**Instructions to follow**
Format as a numbered list only the lines of the material beginning with the line that contains "Given: Click the Главная breadcrumb link" and continuing through the line that contains "coord(123,135)", both included. Omit any blank lines.
'''
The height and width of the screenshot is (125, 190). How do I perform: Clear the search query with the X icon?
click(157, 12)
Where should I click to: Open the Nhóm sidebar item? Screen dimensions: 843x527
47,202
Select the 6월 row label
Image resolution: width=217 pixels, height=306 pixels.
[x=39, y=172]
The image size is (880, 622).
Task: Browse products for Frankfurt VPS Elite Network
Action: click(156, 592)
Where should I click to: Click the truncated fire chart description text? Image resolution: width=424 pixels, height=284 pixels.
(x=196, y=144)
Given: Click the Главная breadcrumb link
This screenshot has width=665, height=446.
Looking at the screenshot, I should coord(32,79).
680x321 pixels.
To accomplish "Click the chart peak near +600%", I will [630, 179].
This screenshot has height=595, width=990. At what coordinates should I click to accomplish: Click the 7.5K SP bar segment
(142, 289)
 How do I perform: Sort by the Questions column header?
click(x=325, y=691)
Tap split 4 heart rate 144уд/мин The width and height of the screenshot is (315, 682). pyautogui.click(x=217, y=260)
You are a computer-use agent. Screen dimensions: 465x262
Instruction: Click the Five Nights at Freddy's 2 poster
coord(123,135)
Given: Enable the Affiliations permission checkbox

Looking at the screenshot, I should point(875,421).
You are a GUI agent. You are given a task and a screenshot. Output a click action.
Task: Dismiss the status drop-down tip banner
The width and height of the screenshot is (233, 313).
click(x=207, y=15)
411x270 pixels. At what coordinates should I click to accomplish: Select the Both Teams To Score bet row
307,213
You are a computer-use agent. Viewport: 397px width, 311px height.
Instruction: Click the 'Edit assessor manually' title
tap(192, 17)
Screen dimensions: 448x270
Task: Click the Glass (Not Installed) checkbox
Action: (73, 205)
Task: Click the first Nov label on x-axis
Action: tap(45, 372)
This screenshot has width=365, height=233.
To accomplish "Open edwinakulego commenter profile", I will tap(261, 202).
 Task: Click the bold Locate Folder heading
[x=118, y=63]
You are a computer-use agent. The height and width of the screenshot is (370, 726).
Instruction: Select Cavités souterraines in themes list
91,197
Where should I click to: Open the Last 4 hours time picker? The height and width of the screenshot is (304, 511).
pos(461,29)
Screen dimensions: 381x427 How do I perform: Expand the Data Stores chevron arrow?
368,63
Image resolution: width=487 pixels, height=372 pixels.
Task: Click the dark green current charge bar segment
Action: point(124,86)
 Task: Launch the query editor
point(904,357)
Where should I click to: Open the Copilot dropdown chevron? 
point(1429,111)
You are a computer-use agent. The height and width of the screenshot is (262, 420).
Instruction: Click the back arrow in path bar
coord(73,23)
'''
**Completed task**
1. Given: Click the Главная breadcrumb link
2. This screenshot has width=665, height=446.
3. Looking at the screenshot, I should coord(32,79).
4. 680x321 pixels.
5. To accomplish "Click the chart peak near +600%", I will [630, 179].
6. This screenshot has height=595, width=990. At what coordinates should I click to accomplish: Click the 7.5K SP bar segment
7. (142, 289)
8.  How do I perform: Sort by the Questions column header?
9. click(x=325, y=691)
10. Tap split 4 heart rate 144уд/мин The width and height of the screenshot is (315, 682). pyautogui.click(x=217, y=260)
11. You are a computer-use agent. Screen dimensions: 465x262
12. Instruction: Click the Five Nights at Freddy's 2 poster
13. coord(123,135)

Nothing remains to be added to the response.